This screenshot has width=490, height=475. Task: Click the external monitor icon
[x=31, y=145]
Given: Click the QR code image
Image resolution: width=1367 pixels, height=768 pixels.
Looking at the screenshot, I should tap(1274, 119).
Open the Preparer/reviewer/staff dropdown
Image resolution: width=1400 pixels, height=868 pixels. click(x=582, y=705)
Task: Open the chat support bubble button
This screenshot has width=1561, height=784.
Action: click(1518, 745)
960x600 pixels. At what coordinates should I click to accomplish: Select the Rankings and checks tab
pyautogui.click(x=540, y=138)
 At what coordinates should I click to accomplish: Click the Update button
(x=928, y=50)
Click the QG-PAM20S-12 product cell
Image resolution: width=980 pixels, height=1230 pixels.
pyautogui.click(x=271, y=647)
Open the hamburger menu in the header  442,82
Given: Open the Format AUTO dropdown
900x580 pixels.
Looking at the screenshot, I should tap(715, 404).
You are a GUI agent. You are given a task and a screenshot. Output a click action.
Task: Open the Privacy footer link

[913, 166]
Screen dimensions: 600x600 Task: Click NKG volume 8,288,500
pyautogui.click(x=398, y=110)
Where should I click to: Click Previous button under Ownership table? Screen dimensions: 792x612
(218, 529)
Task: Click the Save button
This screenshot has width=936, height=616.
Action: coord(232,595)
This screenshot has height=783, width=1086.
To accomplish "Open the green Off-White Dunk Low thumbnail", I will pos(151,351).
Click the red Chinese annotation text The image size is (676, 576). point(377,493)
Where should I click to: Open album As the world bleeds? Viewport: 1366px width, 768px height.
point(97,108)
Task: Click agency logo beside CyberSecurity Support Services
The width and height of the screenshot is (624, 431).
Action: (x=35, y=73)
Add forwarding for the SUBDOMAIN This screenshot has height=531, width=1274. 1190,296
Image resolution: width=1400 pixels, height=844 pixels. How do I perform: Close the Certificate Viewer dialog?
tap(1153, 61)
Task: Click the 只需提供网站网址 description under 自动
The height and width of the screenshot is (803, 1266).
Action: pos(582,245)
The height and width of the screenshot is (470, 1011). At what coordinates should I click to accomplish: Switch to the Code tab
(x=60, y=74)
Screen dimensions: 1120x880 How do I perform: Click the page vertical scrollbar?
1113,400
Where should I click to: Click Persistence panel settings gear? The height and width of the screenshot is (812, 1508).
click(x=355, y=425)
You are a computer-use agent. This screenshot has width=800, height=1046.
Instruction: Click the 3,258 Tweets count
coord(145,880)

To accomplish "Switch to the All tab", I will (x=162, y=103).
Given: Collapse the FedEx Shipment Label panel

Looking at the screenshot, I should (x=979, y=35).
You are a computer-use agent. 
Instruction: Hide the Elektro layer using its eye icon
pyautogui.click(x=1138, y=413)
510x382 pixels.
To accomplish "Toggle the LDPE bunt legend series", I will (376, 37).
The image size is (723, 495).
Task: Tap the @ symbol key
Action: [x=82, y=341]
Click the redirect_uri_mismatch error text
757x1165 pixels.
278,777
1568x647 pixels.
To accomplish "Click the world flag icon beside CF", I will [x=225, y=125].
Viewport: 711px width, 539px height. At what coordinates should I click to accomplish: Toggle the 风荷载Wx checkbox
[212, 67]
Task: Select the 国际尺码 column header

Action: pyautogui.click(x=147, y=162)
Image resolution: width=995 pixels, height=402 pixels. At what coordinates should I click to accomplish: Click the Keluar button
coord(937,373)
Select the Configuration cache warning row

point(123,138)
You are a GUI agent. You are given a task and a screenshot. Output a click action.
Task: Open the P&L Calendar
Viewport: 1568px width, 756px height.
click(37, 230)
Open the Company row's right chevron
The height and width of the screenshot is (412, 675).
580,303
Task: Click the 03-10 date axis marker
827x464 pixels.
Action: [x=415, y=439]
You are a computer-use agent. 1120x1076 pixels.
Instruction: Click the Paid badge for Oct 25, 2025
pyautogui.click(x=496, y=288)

[What is being asked]: Every line in the data that holds "agent" should be copied out.

[Completed exercise]:
You are a GUI agent. You are given a task and a screenshot. Output a click action.
You are a computer-use agent. This screenshot has width=800, height=1046.
You are a computer-use agent. 
You are a GUI agent. You are given a task and a screenshot. Output a click action.
You are a computer-use agent. 1120x1076 pixels.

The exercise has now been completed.